Saved data entries:
>>>

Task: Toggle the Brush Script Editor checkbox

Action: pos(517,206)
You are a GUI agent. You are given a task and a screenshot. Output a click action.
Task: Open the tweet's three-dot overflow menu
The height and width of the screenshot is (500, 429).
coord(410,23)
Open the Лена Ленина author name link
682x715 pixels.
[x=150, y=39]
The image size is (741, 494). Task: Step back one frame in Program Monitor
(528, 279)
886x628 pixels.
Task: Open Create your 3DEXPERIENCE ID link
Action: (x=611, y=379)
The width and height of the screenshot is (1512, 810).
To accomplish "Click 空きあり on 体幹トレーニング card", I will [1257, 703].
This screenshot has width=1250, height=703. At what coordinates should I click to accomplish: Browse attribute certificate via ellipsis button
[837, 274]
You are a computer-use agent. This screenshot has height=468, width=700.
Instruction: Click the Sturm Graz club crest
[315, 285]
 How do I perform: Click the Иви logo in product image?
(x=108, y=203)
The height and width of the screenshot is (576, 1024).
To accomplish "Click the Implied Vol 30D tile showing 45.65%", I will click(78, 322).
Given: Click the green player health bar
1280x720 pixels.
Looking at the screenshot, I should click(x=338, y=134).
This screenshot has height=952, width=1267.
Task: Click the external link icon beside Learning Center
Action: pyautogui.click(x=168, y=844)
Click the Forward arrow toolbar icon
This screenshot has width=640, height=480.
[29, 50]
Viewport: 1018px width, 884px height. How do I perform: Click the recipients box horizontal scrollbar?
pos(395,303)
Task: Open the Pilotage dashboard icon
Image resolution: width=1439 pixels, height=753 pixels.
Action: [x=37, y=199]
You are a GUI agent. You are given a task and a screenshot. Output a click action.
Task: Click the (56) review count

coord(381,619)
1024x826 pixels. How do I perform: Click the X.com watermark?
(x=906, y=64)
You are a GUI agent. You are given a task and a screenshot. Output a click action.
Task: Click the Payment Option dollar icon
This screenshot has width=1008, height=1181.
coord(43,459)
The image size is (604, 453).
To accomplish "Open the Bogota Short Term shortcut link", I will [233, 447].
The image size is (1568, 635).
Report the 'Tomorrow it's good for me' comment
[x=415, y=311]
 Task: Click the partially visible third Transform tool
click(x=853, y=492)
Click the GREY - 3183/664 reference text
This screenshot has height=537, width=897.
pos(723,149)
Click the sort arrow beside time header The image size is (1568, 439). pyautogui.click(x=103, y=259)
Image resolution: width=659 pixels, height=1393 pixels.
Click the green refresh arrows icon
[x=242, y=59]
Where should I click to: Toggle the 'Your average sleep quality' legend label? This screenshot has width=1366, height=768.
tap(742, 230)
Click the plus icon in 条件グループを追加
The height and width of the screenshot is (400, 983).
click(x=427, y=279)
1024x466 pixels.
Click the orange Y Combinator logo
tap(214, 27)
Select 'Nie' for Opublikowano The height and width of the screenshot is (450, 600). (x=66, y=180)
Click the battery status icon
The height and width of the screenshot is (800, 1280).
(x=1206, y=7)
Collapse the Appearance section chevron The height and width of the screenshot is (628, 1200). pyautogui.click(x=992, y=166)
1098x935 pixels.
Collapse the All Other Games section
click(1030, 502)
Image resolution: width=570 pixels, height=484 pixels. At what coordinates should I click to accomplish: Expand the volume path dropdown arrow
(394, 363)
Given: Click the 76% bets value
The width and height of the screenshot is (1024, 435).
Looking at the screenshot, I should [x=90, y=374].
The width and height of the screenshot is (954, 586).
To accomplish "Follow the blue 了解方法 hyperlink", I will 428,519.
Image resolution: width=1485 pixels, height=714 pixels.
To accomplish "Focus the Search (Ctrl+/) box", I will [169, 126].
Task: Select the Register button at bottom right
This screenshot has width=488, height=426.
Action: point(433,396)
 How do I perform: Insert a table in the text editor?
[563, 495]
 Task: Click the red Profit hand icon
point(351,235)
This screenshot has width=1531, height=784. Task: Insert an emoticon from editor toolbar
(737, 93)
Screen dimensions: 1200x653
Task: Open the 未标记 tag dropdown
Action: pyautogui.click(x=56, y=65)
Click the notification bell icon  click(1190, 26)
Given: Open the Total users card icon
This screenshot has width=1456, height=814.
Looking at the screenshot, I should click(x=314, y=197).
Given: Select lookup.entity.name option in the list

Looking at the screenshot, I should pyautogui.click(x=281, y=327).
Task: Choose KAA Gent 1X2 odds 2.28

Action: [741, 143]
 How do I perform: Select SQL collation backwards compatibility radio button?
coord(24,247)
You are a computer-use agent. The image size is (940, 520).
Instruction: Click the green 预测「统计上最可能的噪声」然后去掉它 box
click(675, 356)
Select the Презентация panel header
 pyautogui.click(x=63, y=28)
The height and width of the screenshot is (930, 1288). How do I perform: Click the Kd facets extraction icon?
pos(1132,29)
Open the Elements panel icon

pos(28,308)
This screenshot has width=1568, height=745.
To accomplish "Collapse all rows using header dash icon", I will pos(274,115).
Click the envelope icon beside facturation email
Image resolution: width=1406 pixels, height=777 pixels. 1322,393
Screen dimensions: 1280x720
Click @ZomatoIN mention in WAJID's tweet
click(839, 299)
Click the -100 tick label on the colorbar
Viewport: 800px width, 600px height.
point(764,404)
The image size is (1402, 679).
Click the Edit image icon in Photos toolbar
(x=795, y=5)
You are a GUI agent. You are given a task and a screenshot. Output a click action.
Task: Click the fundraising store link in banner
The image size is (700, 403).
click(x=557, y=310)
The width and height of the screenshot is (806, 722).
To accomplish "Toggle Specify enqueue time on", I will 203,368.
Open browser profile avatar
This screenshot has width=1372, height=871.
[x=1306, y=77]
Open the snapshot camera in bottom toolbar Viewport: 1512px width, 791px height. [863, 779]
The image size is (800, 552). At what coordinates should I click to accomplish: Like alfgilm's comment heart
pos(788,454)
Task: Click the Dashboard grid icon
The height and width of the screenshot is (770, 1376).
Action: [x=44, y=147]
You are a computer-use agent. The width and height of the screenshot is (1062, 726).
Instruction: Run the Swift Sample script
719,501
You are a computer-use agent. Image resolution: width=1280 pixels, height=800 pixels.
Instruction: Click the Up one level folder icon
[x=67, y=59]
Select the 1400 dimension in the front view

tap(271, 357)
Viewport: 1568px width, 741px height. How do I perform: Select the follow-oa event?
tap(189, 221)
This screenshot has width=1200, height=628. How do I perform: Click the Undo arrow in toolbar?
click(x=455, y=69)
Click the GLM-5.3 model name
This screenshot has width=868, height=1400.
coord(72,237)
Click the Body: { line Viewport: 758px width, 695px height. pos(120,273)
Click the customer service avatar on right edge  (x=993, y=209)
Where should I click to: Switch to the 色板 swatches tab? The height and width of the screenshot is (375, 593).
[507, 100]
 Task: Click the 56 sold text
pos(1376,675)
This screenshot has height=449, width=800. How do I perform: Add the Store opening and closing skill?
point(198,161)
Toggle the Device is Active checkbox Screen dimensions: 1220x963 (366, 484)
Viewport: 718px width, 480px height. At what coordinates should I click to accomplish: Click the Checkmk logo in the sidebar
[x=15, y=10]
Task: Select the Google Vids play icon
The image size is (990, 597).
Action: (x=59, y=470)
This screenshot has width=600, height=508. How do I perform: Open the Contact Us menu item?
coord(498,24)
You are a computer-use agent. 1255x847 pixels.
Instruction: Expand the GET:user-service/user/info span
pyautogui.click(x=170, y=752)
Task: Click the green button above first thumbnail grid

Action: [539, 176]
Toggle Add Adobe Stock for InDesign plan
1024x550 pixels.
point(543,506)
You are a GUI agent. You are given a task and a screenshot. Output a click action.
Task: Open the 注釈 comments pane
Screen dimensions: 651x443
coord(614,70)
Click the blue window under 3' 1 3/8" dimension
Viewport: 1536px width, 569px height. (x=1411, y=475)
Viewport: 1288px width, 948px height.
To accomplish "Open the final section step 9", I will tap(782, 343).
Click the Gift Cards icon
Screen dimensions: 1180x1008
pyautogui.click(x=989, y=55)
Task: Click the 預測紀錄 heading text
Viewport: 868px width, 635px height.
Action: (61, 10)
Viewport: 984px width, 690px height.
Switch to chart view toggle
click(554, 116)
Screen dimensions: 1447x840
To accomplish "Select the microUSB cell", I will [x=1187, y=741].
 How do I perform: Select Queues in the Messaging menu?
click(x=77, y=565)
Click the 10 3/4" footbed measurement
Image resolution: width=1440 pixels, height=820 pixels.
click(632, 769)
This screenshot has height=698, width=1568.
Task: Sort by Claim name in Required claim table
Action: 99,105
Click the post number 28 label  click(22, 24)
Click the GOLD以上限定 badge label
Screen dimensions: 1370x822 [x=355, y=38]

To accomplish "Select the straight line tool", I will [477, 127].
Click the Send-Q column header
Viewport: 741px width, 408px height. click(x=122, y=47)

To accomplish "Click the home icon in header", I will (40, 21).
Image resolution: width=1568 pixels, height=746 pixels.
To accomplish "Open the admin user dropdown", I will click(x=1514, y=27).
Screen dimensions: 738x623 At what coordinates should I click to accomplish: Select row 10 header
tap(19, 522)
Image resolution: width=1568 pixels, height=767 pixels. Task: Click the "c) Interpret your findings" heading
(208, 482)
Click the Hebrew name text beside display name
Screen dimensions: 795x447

<<<

● Work instructions
If a line comes after the one containing "The width and height of the screenshot is (1512, 810).", leave it out; set down every line of the data before it, and that line itself, exactly.

● Solution to this exercise
Task: Toggle the Brush Script Editor checkbox

Action: pos(517,206)
You are a GUI agent. You are given a task and a screenshot. Output a click action.
Task: Open the tweet's three-dot overflow menu
The height and width of the screenshot is (500, 429).
coord(410,23)
Open the Лена Ленина author name link
682x715 pixels.
[x=150, y=39]
The image size is (741, 494). Task: Step back one frame in Program Monitor
(528, 279)
886x628 pixels.
Task: Open Create your 3DEXPERIENCE ID link
Action: (x=611, y=379)
The width and height of the screenshot is (1512, 810).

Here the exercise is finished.